Morning drink advice should also be individualized. Water, unsweetened drinks, and usual meal routines may affect people differently depending on glucose trends and medications. If morning readings are often high or low, bring the pattern to a clinician rather than relying on a single food rule.
How Glucagon Differs From Related Hormones and Medicines
Glucagon is not the same as glucagon-like peptide-1, often shortened to GLP-1. GLP-1 is an incretin hormone released from the gut after eating. It helps coordinate meal-related insulin release and other digestive signals. The names sound similar, but the hormones have different sources, receptors, and effects.
Diabetes medicines can affect glucose through many pathways. Some support insulin action, some affect kidney glucose handling, and some influence incretin pathways. Insulin products replace or supplement insulin directly. Glucagon rescue products are used for severe low blood glucose in specific situations.
If you are comparing the two core hormones, the practical difference is direction and timing. Insulin helps manage glucose when fuel is available. Glucagon helps protect against shortage when glucose is falling. For a dedicated comparison, see Insulin Vs Glucagon.
Some readers also want to understand product categories after learning the physiology. The Diabetes Product Category is a browseable collection, not a substitute for clinician guidance. Medication decisions should be made with a prescriber because risks, benefits, and monitoring needs vary by person.
Practical Questions to Bring to a Clinician
Understanding the physiology is useful, but personal glucose care depends on your medical history. Bring actual readings, symptoms, meal timing, activity patterns, and a current medication list to appointments. This is especially important if you use insulin, have repeated hypoglycemia, or notice symptoms that do not match your meter or continuous glucose monitor.
- Pattern review: Ask which readings matter most.
- Low glucose plan: Review safe treatment steps.
- Meal effects: Discuss carbohydrate portions and timing.
- Activity changes: Ask how exercise may shift readings.
- Medication timing: Review medicines that may cause lows.
- Sick days: Ask when illness needs urgent review.
Do not stop, start, or change diabetes medicines based only on general physiology. Hormone balance is one part of care. Kidney function, pregnancy status, age, other medicines, eating patterns, and past hypoglycemia also shape safe decisions. A broader Diabetes Articles collection can help you prepare general education questions before a visit.
Authoritative Sources
These sources support the medical framing of this article and can help readers verify hormone physiology and diabetes safety basics.

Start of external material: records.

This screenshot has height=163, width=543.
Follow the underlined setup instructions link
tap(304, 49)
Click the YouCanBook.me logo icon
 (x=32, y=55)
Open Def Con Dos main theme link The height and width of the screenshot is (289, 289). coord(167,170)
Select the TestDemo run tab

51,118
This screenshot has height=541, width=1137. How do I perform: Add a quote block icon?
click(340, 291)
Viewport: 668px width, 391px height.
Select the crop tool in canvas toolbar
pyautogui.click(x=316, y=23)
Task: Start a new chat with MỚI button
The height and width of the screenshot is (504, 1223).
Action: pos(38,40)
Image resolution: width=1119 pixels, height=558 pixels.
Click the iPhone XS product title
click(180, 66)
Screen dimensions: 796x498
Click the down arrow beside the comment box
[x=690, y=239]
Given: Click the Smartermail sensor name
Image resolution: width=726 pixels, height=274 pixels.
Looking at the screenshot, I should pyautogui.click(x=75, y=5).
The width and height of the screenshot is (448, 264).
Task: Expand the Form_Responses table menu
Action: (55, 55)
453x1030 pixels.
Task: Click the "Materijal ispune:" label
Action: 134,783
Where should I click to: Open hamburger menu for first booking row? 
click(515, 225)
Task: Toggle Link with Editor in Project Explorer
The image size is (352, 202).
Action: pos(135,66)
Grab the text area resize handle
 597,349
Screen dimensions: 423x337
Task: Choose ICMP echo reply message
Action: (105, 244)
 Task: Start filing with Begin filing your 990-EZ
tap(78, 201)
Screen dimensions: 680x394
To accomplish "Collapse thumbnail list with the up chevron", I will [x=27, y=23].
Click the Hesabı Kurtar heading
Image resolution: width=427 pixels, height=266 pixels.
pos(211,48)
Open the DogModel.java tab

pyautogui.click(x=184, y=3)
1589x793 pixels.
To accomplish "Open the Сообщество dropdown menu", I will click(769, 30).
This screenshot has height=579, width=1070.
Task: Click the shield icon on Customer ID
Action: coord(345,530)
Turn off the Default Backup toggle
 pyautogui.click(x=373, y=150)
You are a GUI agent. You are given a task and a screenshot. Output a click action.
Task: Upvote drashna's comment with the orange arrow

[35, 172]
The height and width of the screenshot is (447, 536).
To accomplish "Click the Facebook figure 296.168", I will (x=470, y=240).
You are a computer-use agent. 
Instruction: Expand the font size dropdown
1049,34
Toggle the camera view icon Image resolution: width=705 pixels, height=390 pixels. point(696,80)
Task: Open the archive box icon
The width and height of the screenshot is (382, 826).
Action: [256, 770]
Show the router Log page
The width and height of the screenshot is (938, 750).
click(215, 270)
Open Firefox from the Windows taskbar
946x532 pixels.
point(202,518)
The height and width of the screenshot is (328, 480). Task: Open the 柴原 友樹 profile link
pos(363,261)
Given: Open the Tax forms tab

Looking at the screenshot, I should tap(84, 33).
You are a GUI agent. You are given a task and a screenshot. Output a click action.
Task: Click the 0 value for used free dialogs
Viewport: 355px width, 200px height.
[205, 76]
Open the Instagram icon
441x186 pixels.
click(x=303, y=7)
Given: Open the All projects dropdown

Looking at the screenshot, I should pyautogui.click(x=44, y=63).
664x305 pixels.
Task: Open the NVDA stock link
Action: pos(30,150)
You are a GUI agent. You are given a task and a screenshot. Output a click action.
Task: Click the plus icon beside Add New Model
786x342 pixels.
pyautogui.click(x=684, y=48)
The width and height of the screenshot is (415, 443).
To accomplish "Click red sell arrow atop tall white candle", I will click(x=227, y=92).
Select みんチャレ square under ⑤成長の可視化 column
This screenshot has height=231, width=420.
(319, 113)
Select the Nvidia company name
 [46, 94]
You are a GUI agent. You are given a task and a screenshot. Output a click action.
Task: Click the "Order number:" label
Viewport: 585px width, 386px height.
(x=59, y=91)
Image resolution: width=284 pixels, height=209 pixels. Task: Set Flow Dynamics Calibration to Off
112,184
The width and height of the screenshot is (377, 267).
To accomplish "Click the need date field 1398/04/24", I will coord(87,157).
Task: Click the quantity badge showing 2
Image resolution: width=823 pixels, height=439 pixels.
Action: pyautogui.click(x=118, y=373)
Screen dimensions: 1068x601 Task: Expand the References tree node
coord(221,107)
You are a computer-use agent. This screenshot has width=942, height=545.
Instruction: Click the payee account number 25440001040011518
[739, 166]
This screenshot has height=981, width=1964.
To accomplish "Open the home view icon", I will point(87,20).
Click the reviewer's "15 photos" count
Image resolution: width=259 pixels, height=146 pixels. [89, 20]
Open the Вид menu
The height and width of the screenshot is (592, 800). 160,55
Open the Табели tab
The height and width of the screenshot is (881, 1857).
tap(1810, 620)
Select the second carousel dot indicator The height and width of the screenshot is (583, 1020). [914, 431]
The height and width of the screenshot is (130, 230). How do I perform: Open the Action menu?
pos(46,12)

- The Endocrine Society overview of pancreas hormones explains pancreatic hormone roles.
- The NIDDK overview of diabetes basics describes diabetes types and blood glucose problems.
- The American Diabetes Association hypoglycemia resource reviews low blood glucose symptoms and safety steps.
Learning how insulin and glucagon work can make glucose readings easier to discuss with a care team. It also helps explain why meals, fasting, activity, illness, and medications can all change blood glucose in different ways.
This content is for informational purposes only and is not a substitute for professional medical advice.